__Actions requises__
1. Reproduisez le passage de l'extrait sur les abattoirs qui commence par les mots contenant « Guillaume Megevand a » et se termine par « souhaitait s’en séparer. ».
2. Répondez aux questions suivantes à partir de l'extrait sur les abattoirs :
(a) En quel mois et en quelle année la société bellegardienne d'abattage (SBA) a-t-elle racheté l'abattoir de Bellegarde ?
(b) Quelle somme a été injectée dans l'abattoir du pays du Mont-Blanc (Megève) ?
(c) Dans quelle commune se trouve l'abattoir privé du groupe Bigard ?

__Segment de texte__
-.-.-

Guillaume Megevand a appris la nouvelle en avril dernier. Une véritable douche froide pour le président de l’abattoir de Bellegarde. « Jusque-là nous dormions sur nos deux oreilles, admet-il. Tous les éleveurs ne sont pas au courant. Je me doutais que cela arriverait, ce projet on en parle depuis plus de vingt ans, mais je ne pensais pas maintenant. »
Il faut dire qu’en 2016, le Département de Haute-Savoie a injecté 100 000 € de subvention dans l’outil de Bellegarde. Tout comme l’Ain (100 000 €) et la Région (235 000 €) sur les 1,6 M€ d’investissement pour l’agrandissement et la création d’une chaîne petits animaux avant que l’abattoir ne soit racheté en juillet 2020 par la société bellegardienne d’abattage (SBA) à la commune de Valserhône, jusque-là propriétaire et qui souhaitait s’en séparer. 
 
« La Haute-Savoie a un vrai déficit en outils de proximité »
 
Malgré l’argent public investi dans Bellegarde, le projet du futur abattoir avance bon train de l’autre côté de la frontière, porté à bras le corps par le Conseil départemental de Haute-Savoie. Le dépôt du permis de construire est prévu dans le courant 2024 annonce son président Martial Saddier et 250 000 € ont été injectés dans l’abattoir du pays du Mont-Blanc (Megève) en délégation de service public pour lui permettre de maintenir son activité jusqu’à l’ouverture espérée du futur abattoir public départemental vers la fin 2026. 
Martial Saddier en a fait son cheval de bataille. Dans un entretien accordé à Terres des Savoie le 6 novembre dernier, il s’explique : « Depuis mon élection à la tête de la collectivité en 2021, avec mon équipe, je suis convaincu que l’élevage de la Haute-Savoie a un vrai déficit en outils de proximité. C’est une anomalie qu’aujourd’hui les animaux partent à Bellegarde, à Chambéry, voire au fin fond de la Maurienne pour les cabris et jusqu’à Sisteron pour les agneaux. Il faut ensuite aller les rechercher, c’est du temps perdu, des coûts logistiques et un bilan carbone impacté pour nos éleveurs. En Haute-Savoie, nous ne disposons que de l’abattoir privé du groupe Bigard à Bonneville et celui du pays du Mont-Blanc en délégation de service public et en grande difficulté. (…) les résultats des derniers audits sont implacables : Megève est structurellement condamné à moyen terme. À partir de là, soit le Département ferme les yeux et laisse tomber les utilisateurs. Soit il s’implique en emmenant la profession, la filière et les collectivités locales vers un projet neuf, à taille humaine et structurant pour l’économie agricole et pour l’aménagement du territoire. »

-.-.-

[Entrées de pointage de mots et d'éléments]

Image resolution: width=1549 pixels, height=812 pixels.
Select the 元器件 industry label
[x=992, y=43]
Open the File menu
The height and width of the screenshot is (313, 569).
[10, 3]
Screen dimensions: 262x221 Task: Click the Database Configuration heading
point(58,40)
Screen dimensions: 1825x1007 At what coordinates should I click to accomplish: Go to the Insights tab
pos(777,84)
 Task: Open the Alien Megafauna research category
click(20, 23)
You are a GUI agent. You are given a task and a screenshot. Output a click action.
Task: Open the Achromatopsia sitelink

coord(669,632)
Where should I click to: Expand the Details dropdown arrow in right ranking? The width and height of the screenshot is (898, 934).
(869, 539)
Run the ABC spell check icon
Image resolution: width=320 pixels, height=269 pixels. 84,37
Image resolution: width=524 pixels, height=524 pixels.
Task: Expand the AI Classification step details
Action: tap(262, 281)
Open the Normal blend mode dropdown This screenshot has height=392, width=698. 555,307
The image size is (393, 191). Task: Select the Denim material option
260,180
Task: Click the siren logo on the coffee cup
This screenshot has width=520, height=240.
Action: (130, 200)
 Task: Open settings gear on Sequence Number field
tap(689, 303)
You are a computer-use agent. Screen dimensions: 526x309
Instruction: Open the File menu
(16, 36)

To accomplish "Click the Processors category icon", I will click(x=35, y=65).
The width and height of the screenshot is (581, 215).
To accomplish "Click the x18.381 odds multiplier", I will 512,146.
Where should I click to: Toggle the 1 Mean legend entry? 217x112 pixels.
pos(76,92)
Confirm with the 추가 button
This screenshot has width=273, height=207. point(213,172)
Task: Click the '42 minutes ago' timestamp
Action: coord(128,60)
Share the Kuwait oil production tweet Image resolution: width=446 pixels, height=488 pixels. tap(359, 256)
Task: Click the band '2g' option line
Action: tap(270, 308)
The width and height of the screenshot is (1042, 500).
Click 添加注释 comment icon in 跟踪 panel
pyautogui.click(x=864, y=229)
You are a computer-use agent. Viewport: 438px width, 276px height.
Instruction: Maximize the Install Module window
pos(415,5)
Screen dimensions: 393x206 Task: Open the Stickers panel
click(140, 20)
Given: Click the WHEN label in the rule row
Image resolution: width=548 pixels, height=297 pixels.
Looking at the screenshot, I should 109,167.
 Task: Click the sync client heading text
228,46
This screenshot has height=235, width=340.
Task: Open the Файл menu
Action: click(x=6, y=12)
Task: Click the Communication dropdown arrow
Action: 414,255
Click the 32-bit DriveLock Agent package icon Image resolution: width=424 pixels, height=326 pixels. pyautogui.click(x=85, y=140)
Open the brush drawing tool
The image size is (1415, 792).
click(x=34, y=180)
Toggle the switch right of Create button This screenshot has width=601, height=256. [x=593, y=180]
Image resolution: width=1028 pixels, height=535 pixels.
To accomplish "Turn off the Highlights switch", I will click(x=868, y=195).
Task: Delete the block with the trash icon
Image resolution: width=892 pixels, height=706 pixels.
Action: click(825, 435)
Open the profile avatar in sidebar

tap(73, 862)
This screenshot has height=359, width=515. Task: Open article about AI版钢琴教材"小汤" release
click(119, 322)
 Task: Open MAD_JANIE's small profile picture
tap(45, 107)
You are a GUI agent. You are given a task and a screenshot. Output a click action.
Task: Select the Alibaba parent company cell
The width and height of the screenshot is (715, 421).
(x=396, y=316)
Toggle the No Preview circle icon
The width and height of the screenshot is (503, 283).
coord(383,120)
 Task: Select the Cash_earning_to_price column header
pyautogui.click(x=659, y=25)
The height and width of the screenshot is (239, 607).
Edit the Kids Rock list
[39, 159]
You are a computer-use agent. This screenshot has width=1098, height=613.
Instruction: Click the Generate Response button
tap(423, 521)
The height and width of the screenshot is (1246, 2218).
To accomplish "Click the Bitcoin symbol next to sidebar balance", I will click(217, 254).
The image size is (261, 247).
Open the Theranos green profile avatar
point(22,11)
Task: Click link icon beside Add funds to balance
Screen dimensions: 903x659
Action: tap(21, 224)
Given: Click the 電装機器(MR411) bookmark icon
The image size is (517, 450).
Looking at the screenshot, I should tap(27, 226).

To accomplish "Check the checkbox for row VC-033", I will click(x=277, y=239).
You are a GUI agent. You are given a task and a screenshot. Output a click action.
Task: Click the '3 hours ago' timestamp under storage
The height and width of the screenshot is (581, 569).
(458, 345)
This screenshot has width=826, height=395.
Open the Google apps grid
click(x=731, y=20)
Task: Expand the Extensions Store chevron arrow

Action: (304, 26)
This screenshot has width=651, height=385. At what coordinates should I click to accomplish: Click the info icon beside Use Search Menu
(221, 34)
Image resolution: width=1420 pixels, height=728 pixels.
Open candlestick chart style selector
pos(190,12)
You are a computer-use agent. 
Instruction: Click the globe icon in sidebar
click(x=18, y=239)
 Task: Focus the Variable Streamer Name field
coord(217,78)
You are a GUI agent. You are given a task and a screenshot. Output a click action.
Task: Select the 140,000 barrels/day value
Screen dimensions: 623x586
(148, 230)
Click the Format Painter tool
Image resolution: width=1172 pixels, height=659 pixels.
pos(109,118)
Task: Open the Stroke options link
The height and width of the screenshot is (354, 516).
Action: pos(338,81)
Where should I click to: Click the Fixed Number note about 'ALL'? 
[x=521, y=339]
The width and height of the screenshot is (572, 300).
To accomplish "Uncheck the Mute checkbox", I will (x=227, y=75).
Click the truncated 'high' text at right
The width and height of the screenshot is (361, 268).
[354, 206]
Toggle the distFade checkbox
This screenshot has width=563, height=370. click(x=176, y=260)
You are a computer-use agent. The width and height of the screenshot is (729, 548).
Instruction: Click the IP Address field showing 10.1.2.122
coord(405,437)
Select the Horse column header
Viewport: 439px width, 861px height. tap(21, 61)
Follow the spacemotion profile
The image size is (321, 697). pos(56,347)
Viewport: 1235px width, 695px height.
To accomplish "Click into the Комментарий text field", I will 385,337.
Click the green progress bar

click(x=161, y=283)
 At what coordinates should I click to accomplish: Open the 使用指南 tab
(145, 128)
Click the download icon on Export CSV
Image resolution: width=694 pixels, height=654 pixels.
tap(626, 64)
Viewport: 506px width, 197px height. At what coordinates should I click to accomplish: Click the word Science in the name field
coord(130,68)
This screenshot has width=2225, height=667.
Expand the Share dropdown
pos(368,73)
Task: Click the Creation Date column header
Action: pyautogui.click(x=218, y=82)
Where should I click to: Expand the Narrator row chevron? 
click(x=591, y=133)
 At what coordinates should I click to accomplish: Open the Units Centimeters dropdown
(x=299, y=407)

-.-.-

__Réponses par tâche__
1.
Guillaume Megevand a appris la nouvelle en avril dernier. Une véritable douche froide pour le président de l’abattoir de Bellegarde. « Jusque-là nous dormions sur nos deux oreilles, admet-il. Tous les éleveurs ne sont pas au courant. Je me doutais que cela arriverait, ce projet on en parle depuis plus de vingt ans, mais je ne pensais pas maintenant. »
Il faut dire qu’en 2016, le Département de Haute-Savoie a injecté 100 000 € de subvention dans l’outil de Bellegarde. Tout comme l’Ain (100 000 €) et la Région (235 000 €) sur les 1,6 M€ d’investissement pour l’agrandissement et la création d’une chaîne petits animaux avant que l’abattoir ne soit racheté en juillet 2020 par la société bellegardienne d’abattage (SBA) à la commune de Valserhône, jusque-là propriétaire et qui souhaitait s’en séparer.

2.
(a) En juillet 2020.
(b) 250 000 €.
(c) À Bonneville.